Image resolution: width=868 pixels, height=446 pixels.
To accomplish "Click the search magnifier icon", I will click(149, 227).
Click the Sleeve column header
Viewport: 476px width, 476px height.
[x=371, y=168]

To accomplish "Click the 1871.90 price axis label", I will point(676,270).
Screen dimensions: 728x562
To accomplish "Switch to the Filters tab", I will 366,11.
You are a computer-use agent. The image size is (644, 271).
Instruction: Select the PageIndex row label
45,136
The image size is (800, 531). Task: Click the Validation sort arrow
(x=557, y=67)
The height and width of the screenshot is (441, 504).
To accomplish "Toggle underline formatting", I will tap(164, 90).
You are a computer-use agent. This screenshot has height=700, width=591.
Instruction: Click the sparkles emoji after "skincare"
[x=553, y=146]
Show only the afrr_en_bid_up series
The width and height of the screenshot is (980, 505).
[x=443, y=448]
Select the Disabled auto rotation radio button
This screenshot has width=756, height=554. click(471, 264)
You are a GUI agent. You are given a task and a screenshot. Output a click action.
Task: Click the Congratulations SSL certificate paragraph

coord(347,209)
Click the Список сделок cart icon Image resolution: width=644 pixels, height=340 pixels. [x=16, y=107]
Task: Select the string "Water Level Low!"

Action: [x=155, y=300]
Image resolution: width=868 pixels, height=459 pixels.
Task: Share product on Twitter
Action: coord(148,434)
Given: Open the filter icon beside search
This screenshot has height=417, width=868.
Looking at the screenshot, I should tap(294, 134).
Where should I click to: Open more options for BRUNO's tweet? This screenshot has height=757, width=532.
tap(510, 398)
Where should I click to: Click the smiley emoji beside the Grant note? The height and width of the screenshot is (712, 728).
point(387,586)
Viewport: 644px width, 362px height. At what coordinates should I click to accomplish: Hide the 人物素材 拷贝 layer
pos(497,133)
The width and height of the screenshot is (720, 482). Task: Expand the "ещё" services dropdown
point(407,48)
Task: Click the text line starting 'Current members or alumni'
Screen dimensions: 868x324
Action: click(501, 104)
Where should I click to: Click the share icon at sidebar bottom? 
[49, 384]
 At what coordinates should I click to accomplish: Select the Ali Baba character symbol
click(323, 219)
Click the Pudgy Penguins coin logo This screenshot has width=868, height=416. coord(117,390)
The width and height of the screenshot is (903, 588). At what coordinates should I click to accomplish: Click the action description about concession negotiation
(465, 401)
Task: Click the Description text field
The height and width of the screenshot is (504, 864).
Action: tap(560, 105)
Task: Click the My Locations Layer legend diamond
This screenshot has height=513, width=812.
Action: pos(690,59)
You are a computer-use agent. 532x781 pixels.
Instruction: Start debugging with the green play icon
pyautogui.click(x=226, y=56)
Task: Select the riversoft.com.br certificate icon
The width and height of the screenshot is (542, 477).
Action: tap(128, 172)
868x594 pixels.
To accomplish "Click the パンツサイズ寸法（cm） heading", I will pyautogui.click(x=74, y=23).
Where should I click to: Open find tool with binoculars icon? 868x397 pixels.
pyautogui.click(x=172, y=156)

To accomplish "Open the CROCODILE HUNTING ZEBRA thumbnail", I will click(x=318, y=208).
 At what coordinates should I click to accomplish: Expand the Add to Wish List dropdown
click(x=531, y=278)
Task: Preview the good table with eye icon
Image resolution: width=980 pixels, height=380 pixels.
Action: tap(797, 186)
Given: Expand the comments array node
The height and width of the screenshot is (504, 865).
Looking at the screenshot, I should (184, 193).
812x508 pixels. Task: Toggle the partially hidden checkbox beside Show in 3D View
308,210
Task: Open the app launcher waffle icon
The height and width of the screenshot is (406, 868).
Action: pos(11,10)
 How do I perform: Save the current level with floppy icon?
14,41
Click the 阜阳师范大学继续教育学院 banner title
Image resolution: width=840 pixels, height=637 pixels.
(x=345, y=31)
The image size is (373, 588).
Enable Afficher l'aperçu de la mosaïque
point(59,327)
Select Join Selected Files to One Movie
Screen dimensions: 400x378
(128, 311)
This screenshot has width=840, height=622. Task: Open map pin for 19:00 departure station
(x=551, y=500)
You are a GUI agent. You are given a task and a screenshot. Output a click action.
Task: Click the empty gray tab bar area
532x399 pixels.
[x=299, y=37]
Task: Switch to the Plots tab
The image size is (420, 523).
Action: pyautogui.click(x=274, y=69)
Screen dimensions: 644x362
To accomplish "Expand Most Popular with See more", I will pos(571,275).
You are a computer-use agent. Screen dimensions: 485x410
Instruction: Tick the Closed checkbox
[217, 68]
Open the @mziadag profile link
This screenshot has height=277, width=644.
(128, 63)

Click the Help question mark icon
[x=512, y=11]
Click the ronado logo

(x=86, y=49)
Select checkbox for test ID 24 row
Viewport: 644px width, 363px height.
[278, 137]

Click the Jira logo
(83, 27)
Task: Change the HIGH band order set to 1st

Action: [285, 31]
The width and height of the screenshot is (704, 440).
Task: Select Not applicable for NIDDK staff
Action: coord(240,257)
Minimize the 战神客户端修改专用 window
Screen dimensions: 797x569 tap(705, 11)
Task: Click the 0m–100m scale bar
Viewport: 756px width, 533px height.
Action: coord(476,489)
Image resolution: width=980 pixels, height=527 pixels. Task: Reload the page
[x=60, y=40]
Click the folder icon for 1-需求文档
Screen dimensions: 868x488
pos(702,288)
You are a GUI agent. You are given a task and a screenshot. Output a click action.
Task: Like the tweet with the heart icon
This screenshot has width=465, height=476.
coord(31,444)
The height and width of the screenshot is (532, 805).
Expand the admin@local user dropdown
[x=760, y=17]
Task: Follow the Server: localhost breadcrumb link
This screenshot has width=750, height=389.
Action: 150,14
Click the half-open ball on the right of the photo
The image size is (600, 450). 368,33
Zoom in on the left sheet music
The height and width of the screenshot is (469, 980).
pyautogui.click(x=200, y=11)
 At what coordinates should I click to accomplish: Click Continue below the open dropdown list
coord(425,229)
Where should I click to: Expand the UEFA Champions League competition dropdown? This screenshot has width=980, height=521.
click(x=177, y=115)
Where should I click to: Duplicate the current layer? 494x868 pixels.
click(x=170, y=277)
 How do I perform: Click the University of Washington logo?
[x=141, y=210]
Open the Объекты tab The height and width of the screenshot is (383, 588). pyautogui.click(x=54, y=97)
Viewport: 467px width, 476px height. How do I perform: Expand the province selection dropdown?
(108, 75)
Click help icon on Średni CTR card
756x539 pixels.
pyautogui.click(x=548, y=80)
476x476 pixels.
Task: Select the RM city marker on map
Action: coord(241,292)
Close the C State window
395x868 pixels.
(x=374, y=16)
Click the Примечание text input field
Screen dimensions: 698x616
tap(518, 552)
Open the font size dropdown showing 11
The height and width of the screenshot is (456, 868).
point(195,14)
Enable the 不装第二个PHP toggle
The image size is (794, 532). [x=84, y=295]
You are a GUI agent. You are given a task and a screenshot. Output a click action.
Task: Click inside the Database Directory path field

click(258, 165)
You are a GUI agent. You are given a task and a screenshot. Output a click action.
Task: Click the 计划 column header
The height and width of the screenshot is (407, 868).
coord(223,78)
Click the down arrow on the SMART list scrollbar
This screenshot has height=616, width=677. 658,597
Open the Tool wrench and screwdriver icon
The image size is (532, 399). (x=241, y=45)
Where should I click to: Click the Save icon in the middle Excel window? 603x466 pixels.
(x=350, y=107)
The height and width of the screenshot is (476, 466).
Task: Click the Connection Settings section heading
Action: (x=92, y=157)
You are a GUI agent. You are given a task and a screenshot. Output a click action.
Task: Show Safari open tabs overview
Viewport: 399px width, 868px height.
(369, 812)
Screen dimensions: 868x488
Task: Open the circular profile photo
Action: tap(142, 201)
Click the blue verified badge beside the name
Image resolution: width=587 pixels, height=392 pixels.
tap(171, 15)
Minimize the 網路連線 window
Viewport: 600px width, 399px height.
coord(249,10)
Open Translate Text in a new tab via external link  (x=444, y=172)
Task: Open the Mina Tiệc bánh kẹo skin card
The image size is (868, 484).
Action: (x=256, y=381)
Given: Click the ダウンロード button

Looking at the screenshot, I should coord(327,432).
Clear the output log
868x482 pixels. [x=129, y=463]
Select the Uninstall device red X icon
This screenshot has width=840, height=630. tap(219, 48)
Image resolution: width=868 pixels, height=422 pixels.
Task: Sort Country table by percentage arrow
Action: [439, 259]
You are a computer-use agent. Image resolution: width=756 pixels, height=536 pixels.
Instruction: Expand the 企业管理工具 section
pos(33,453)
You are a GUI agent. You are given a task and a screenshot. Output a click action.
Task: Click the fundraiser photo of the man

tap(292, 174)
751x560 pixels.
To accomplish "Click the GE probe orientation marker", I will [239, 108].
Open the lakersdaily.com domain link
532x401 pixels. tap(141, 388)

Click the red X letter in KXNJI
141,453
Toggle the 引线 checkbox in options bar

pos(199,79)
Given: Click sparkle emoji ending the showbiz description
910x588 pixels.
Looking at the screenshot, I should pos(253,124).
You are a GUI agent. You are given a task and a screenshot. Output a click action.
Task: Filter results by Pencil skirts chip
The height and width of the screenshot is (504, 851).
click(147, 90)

Your goal:
Starting at the line above that contains "Task: Click the 计划 column header", write out each line exactly until the line that contains "Task: Open the Mina Tiệc bánh kẹo skin card" has been written, and stop there.

Response area:
Task: Click the 计划 column header
The height and width of the screenshot is (407, 868).
coord(223,78)
Click the down arrow on the SMART list scrollbar
This screenshot has height=616, width=677. 658,597
Open the Tool wrench and screwdriver icon
The image size is (532, 399). (x=241, y=45)
Where should I click to: Click the Save icon in the middle Excel window? 603x466 pixels.
(x=350, y=107)
The height and width of the screenshot is (476, 466).
Task: Click the Connection Settings section heading
Action: (x=92, y=157)
You are a GUI agent. You are given a task and a screenshot. Output a click action.
Task: Show Safari open tabs overview
Viewport: 399px width, 868px height.
(369, 812)
Screen dimensions: 868x488
Task: Open the circular profile photo
Action: tap(142, 201)
Click the blue verified badge beside the name
Image resolution: width=587 pixels, height=392 pixels.
tap(171, 15)
Minimize the 網路連線 window
Viewport: 600px width, 399px height.
coord(249,10)
Open Translate Text in a new tab via external link  (x=444, y=172)
Task: Open the Mina Tiệc bánh kẹo skin card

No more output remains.